Vers des réalignements ?
Des perspectives de changement structurel sont nécessaires. Sur le chômage et la compétitivité, elles sont attendues de la conférence avec les syndicats ; sur les institutions et peut-être les dépenses des collectivités territoriales, de la commission Jospin ; sur l’environnement, elles ont déjà été annoncées par le président, malgré ou à cause de l’indiscipline des Verts.

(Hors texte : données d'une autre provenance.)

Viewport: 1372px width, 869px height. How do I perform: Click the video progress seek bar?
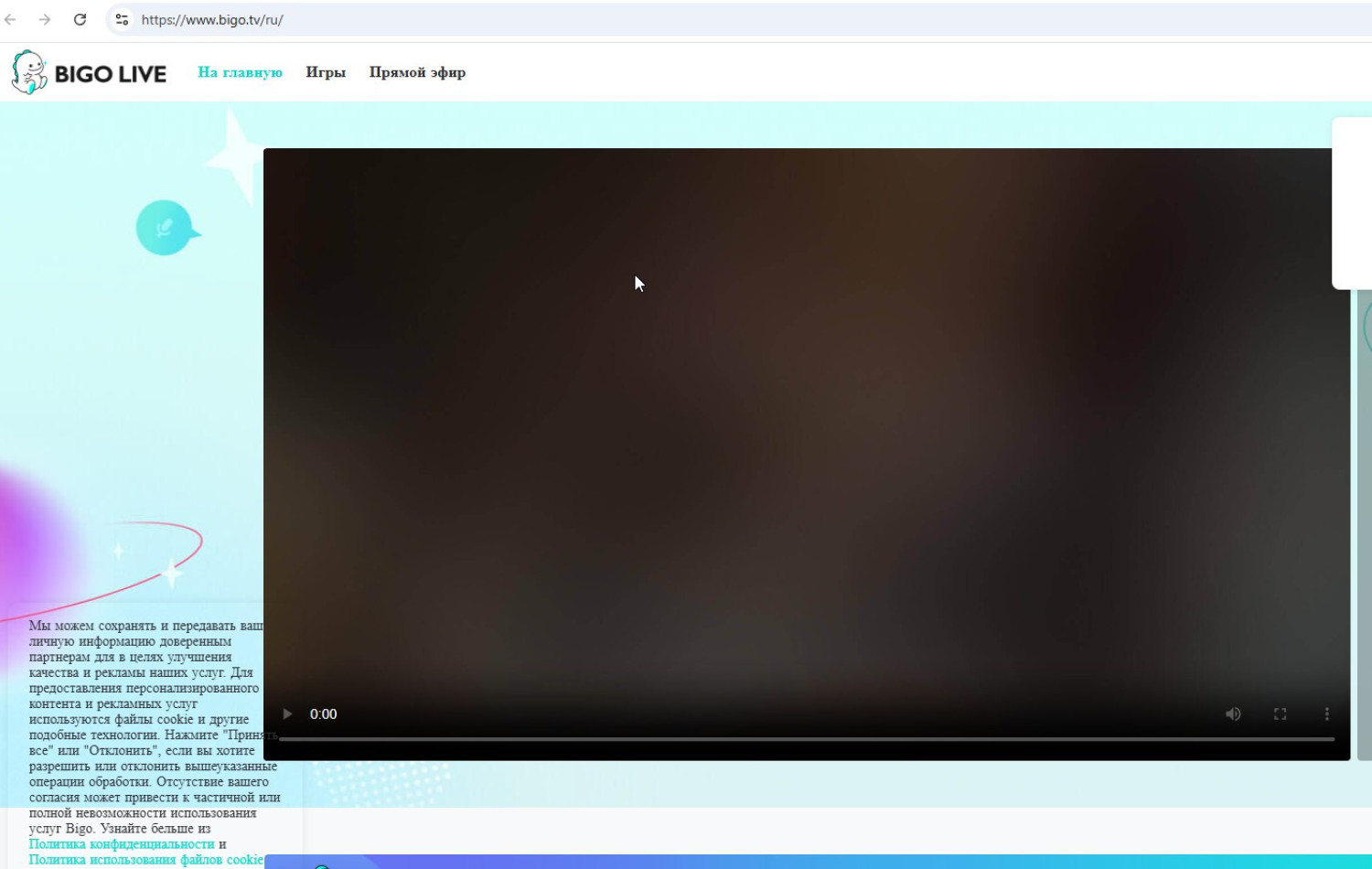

Mais le temps viendra où la préservation d’un climat propice au dialogue devra céder la place à des choix qui ne seront pas unanimes. Or le pouvoir, qui n’a jamais été aussi complètement dans les mains d’un parti, semble à la fois étouffé par le poids des intérêts de ses élus, et privé, par absorption au sommet, de relais militants ou de boîte à idées. La crainte aussi, depuis le traumatisme de 2005, de se confronter avec une gauche radicale devenue surtout souverainiste nourrit paradoxalement l’image d’une Europe non démocratique et retarde une réponse à la demande de révision des institutions formulée par une Allemagne qui s’est beaucoup, quoique tardivement, engagée financièrement. Que, dans l’atonie des votes socialistes pour le congrès de Toulouse, la surprise soit venue du score réalisé par la motion signée de Stéphane Hessel, qui demande un congrès socialiste européen, est un signe d’espoir. Si, en 2013, l’Allemagne pratique une grande coalition, le moment viendra peut-être, pour la France, d’un réalignement politique plus en phase avec les pratiques des autres pays européens, d’une autre coalition, voire d’une union nationale. Avec ou sans Fillon, ou Borloo, ou Bayrou. Mais cela redonnerait-il envie d’agir aux militants socialistes ?
- 1.
Voir l’article de Michaël Fœssel dans ce numéro, p. 12.